-- Exercise directions --
Copy the listing below word for word, beginning at its first line and stopping after the line that contains "Action: [x=567, y=52]".

────────

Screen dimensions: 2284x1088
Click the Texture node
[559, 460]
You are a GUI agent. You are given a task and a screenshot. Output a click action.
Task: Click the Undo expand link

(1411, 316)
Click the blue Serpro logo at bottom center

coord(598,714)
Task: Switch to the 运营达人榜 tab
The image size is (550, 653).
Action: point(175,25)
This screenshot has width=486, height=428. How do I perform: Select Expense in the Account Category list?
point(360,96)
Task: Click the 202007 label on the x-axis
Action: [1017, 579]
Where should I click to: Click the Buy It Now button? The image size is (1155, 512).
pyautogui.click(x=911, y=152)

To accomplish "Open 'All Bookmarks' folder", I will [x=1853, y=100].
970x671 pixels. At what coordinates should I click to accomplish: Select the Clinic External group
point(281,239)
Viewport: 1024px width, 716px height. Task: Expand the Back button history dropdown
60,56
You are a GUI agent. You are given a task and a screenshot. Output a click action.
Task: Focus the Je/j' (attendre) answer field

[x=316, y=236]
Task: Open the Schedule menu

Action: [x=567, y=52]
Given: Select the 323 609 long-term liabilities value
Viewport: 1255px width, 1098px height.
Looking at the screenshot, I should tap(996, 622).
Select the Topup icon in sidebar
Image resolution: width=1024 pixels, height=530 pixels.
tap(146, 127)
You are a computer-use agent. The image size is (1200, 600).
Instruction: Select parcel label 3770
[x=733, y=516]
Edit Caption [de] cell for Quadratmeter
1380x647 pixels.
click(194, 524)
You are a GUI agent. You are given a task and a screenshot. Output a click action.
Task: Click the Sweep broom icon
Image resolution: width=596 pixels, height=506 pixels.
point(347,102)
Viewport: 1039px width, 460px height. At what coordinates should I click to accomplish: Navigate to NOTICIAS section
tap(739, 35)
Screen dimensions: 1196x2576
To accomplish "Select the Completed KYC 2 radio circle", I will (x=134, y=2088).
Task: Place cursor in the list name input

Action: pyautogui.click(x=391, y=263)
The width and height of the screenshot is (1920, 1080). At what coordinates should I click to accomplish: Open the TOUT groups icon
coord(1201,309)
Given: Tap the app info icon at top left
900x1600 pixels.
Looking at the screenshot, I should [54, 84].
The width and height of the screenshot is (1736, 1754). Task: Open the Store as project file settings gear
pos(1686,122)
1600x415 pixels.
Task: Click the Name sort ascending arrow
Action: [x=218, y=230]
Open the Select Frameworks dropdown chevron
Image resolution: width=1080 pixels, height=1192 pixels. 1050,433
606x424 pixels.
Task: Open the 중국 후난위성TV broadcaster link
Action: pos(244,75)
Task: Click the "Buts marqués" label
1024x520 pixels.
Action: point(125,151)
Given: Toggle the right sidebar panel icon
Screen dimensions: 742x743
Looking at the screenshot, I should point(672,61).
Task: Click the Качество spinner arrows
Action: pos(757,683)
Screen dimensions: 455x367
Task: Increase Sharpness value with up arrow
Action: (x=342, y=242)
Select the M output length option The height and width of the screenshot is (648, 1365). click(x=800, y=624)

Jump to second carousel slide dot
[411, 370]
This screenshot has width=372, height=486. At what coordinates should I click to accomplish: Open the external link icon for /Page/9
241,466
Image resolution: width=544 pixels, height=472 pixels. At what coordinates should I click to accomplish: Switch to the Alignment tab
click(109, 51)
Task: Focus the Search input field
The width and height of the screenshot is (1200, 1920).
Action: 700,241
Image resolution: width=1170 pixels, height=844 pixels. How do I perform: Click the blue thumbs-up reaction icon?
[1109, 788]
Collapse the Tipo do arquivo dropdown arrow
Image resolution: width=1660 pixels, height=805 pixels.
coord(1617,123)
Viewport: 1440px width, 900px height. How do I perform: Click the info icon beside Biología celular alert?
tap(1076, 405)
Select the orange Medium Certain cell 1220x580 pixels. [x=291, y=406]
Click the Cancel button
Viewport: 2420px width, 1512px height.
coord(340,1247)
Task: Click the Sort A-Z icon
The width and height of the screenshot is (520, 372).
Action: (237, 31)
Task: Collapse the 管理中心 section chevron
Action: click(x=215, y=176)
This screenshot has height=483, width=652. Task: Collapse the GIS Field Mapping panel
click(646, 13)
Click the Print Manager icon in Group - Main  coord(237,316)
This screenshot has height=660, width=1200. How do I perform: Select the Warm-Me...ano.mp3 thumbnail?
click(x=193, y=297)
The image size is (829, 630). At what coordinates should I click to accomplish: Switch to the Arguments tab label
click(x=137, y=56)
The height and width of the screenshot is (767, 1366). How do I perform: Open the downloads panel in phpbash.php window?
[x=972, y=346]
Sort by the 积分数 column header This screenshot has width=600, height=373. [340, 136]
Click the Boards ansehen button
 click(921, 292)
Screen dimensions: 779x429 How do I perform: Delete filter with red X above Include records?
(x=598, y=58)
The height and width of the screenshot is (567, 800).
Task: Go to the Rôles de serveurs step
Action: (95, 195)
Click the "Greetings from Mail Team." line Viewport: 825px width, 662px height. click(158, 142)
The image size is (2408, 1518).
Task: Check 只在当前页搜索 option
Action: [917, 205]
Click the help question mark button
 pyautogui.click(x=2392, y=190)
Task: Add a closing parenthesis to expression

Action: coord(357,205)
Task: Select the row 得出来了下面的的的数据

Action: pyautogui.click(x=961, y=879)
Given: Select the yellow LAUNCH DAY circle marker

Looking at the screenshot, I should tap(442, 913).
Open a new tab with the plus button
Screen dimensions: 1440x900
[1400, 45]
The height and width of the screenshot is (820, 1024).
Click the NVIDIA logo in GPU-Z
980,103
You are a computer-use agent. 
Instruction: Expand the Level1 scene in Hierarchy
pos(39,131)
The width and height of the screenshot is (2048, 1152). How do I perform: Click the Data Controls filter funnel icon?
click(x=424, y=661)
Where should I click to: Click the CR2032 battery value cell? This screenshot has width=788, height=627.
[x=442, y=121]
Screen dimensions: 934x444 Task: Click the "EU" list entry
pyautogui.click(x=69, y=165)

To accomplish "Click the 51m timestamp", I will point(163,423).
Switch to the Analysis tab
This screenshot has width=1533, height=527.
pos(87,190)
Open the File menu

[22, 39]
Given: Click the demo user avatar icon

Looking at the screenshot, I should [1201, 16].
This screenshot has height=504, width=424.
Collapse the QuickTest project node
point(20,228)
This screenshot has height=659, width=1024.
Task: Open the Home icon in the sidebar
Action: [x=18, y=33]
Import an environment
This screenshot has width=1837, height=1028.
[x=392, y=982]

────────

-- Response to the task --
Screen dimensions: 2284x1088
Click the Texture node
[559, 460]
You are a GUI agent. You are given a task and a screenshot. Output a click action.
Task: Click the Undo expand link

(1411, 316)
Click the blue Serpro logo at bottom center

coord(598,714)
Task: Switch to the 运营达人榜 tab
The image size is (550, 653).
Action: point(175,25)
This screenshot has width=486, height=428. How do I perform: Select Expense in the Account Category list?
point(360,96)
Task: Click the 202007 label on the x-axis
Action: [1017, 579]
Where should I click to: Click the Buy It Now button? The image size is (1155, 512).
pyautogui.click(x=911, y=152)

To accomplish "Open 'All Bookmarks' folder", I will [x=1853, y=100].
970x671 pixels. At what coordinates should I click to accomplish: Select the Clinic External group
point(281,239)
Viewport: 1024px width, 716px height. Task: Expand the Back button history dropdown
60,56
You are a GUI agent. You are given a task and a screenshot. Output a click action.
Task: Focus the Je/j' (attendre) answer field

[x=316, y=236]
Task: Open the Schedule menu

Action: [x=567, y=52]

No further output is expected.